__Aim__:
Identify every line in the records below that contains the string "screenshot", treating uppercase and lowercase letters as distinct, and copy each such line in full.
* Begin Extracted records *
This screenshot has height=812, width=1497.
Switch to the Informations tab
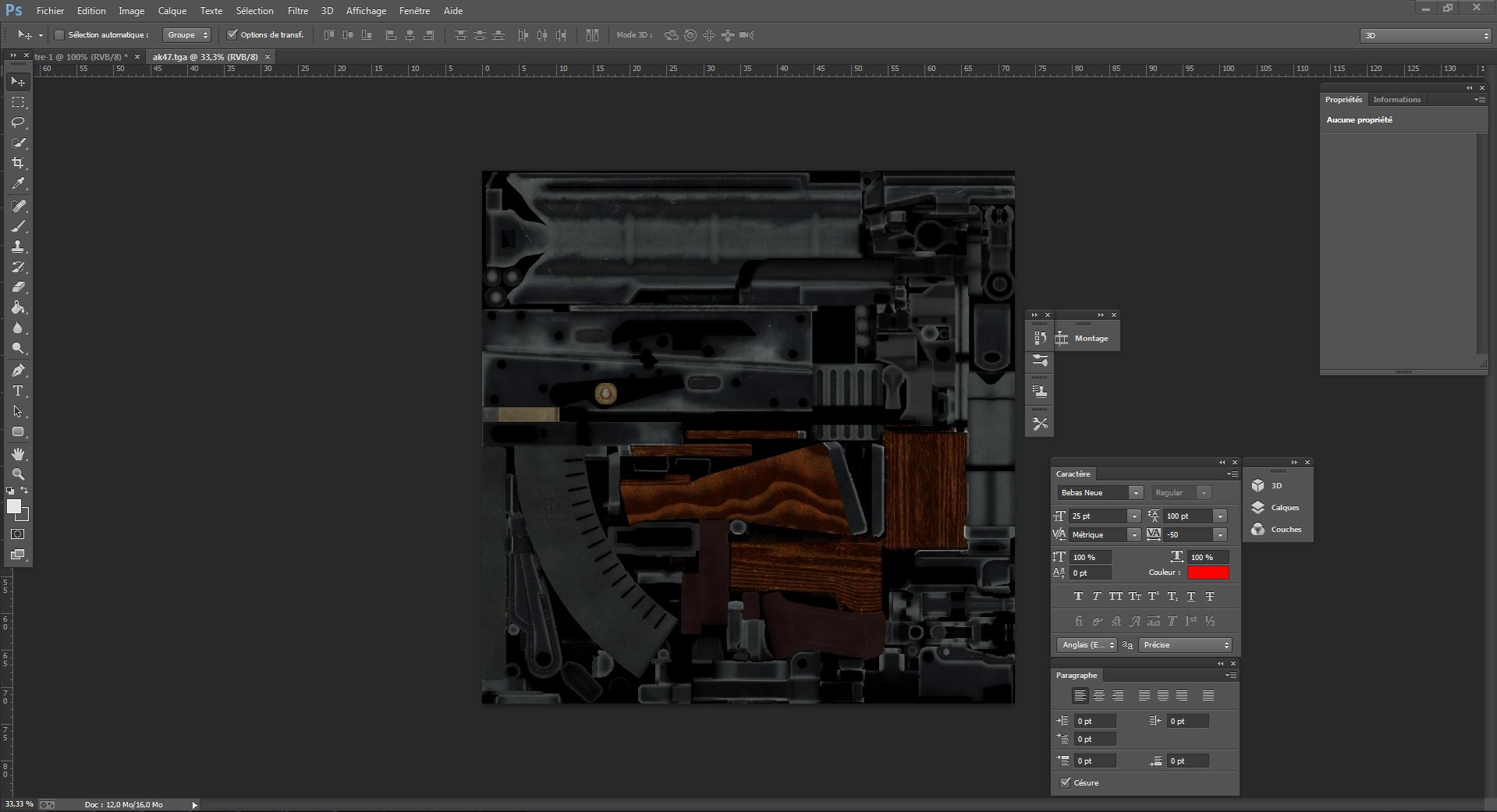click(1396, 100)
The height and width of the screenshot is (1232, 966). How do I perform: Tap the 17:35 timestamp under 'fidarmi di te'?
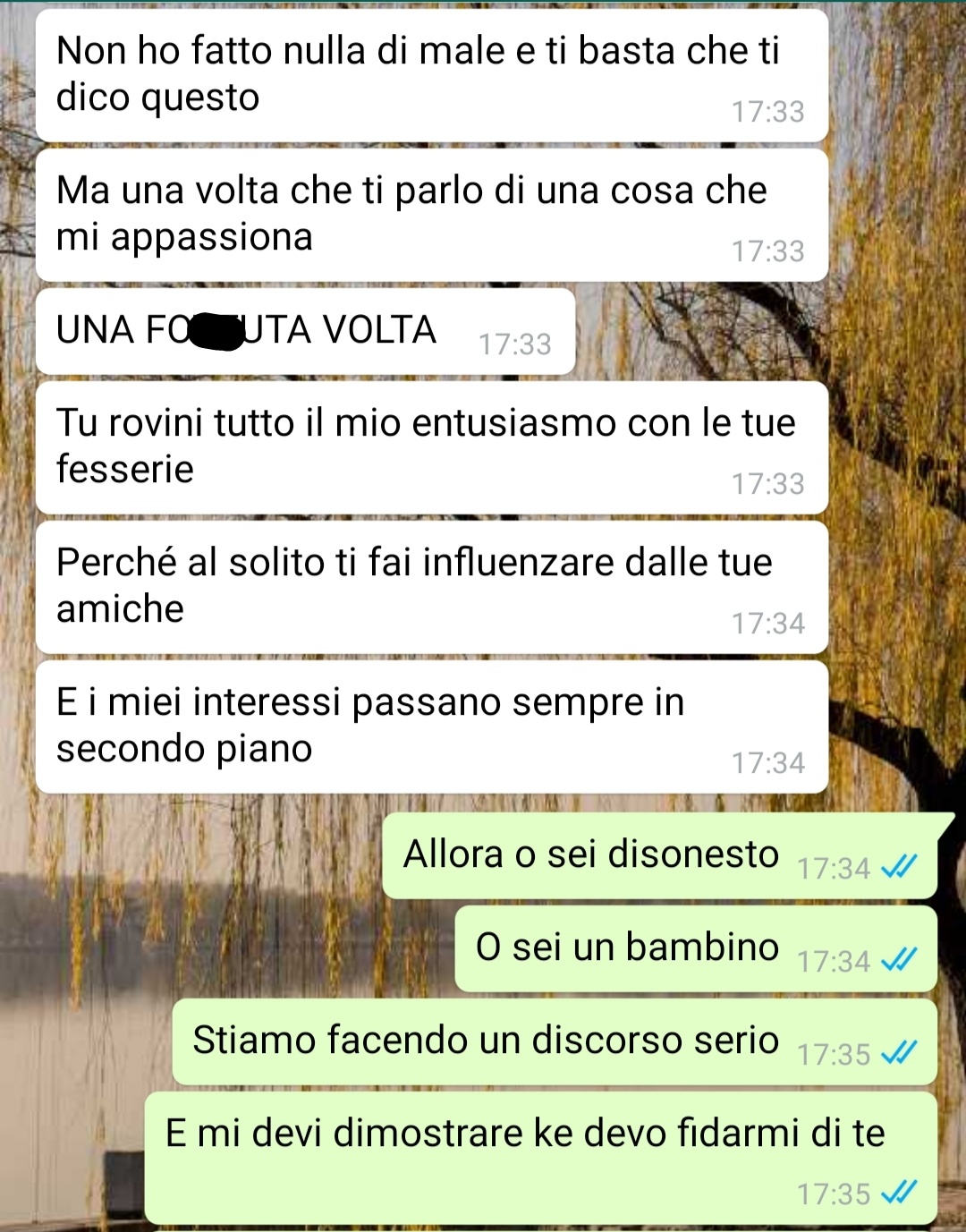point(834,1194)
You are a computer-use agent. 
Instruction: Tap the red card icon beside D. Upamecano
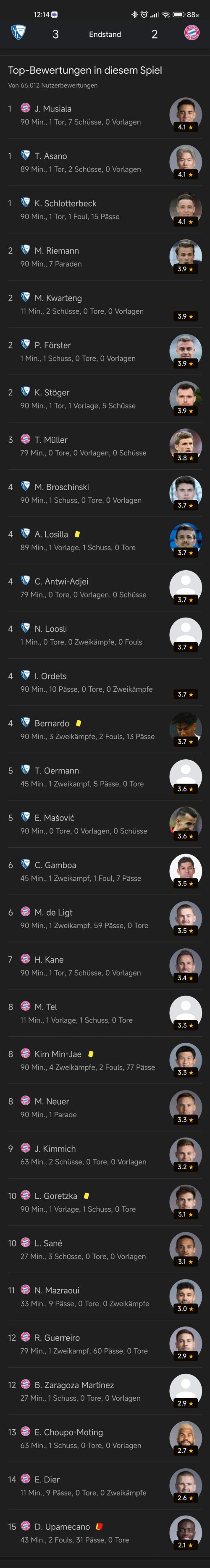point(100,1526)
* End Extracted records *
__Output below__:
This screenshot has height=812, width=1497.
The height and width of the screenshot is (1232, 966). How do I perform: Tap the 17:35 timestamp under 'fidarmi di te'?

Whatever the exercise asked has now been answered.